Selection >>
━━━━
However, it should be noted that when you invest in an ETF, you don’t actually own the underlying investments. You own units in the ETF, rather than the individual shares or assets, which are owned by the ETF provider. You’re essentially investing in the fund manager’s ability to track the market. 

How ETFs track an index or exchange 

A lot of ETFs are passively managed, which means that they track a market like the ASX200 and don’t actively attempt to beat the market.  

With some ETFs, individual investments aren’t actually selected by a human fund manager. Instead, they could be selected based on algorithms to track the performance of an exchange.

This means that ETFs can change holdings over their life cycle, with the explicit aim of improving the overall quality of the fund. But if and how often a fund’s holdings change is largely based on what the fund tracks. 

For example, if you invest in an ETF which tracks the whole ASX200, then the fund’s holdings will likely change quarterly, when companies listed on the exchange are checked to see if they are still the 200 biggest companies. This is when some leave the ASX200 and others join.

What can you invest in with ETFs?

With ETFs you can invest in a range of asset classes and individual assets. Asset classes are a category of investments grouped by characteristics and market behaviours, and can include cash, fixed interest, property, and of course shares. 

Examples of what you can invest in with ETFs include:

  • Australian shares
  • International shares 
  • Industry sectors of share markets, like mining or healthcare
  • Bonds
  • Precious metals and commodities (like gold)
  • Foreign currencies 

Investors often use a combination of asset classes and individual assets to diversify their portfolios, theoretically lowering their risk. 

When choosing an ETF, you might even factor in ethical considerations, like finding ETFs without fossil fuels for example.

How to buy ETFs

ETFs can be bought and sold through a stockbroker, similar to the way shares are bought and sold. There are plenty of online stockbrokers around, so do your research when choosing your preferred broker. You might have to pay a brokerage fee when you buy or sell an ETF.

ETFs are differentiated by their names and ticker codes. A ticker code is usually between 3 to 4 characters long and is unique to an individual fund.
━━━━
Dataset extract >>
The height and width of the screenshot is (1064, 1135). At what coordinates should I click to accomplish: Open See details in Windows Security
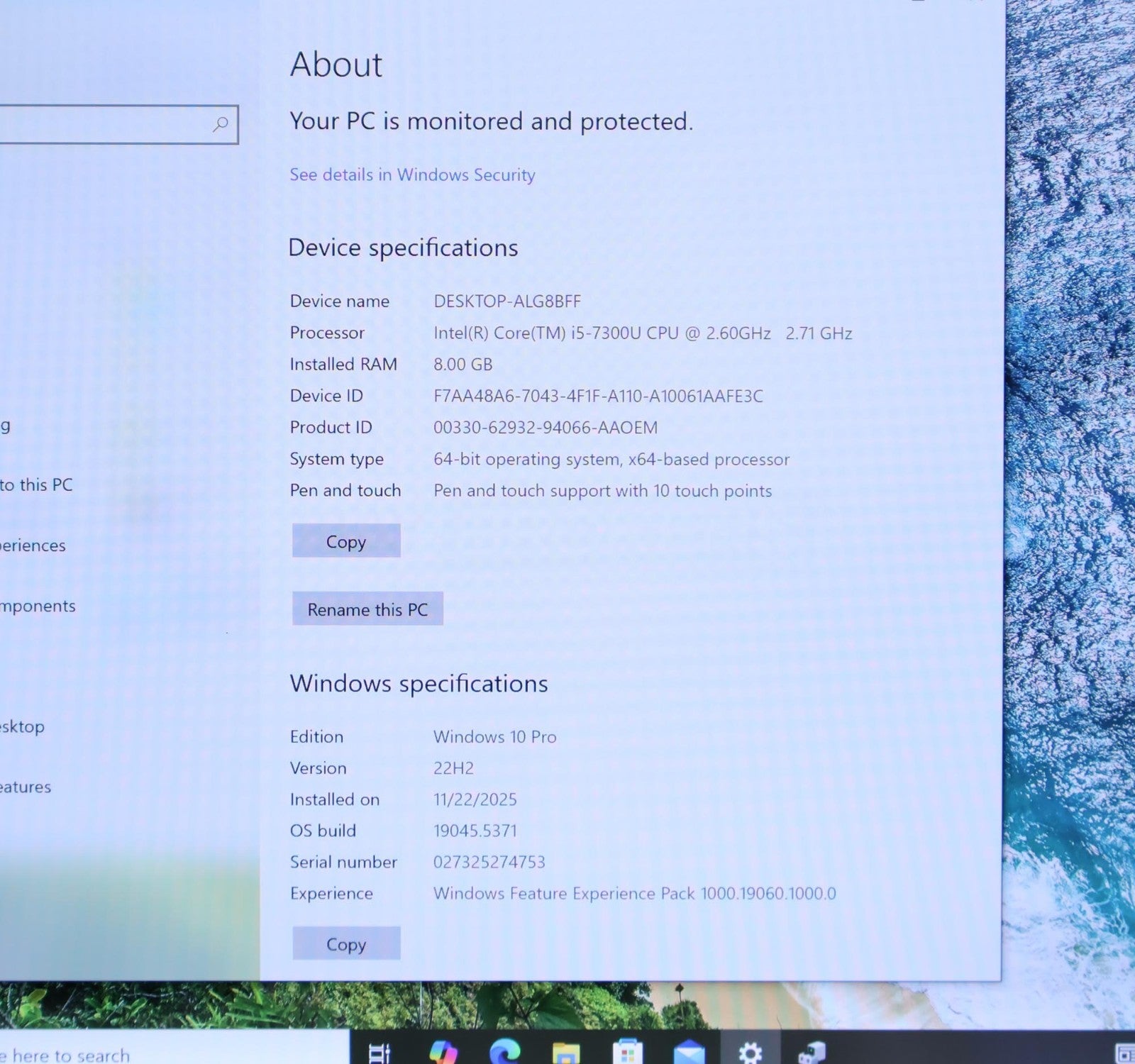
━━━━
Jobs >>
1. Translate this sentence from the ETF text into Spanish: "ETFs can be bought and sold through a stockbroker, similar to the way shares are bought and sold."
2. According to the ETF text, why will the holdings of an ETF that tracks the whole ASX200 likely change quarterly?
3. In the ETF text, who owns the individual shares or assets held in an ETF?

Results in order >>
1. Los ETF se pueden comprar y vender a través de un corredor de bolsa, de forma similar a como se compran y venden las acciones.

2. Every quarter, companies listed on the exchange are checked to see if they are still the 200 biggest. At that point some companies leave the ASX200 and others join, so the fund's holdings change to match.

3. The ETF provider owns them.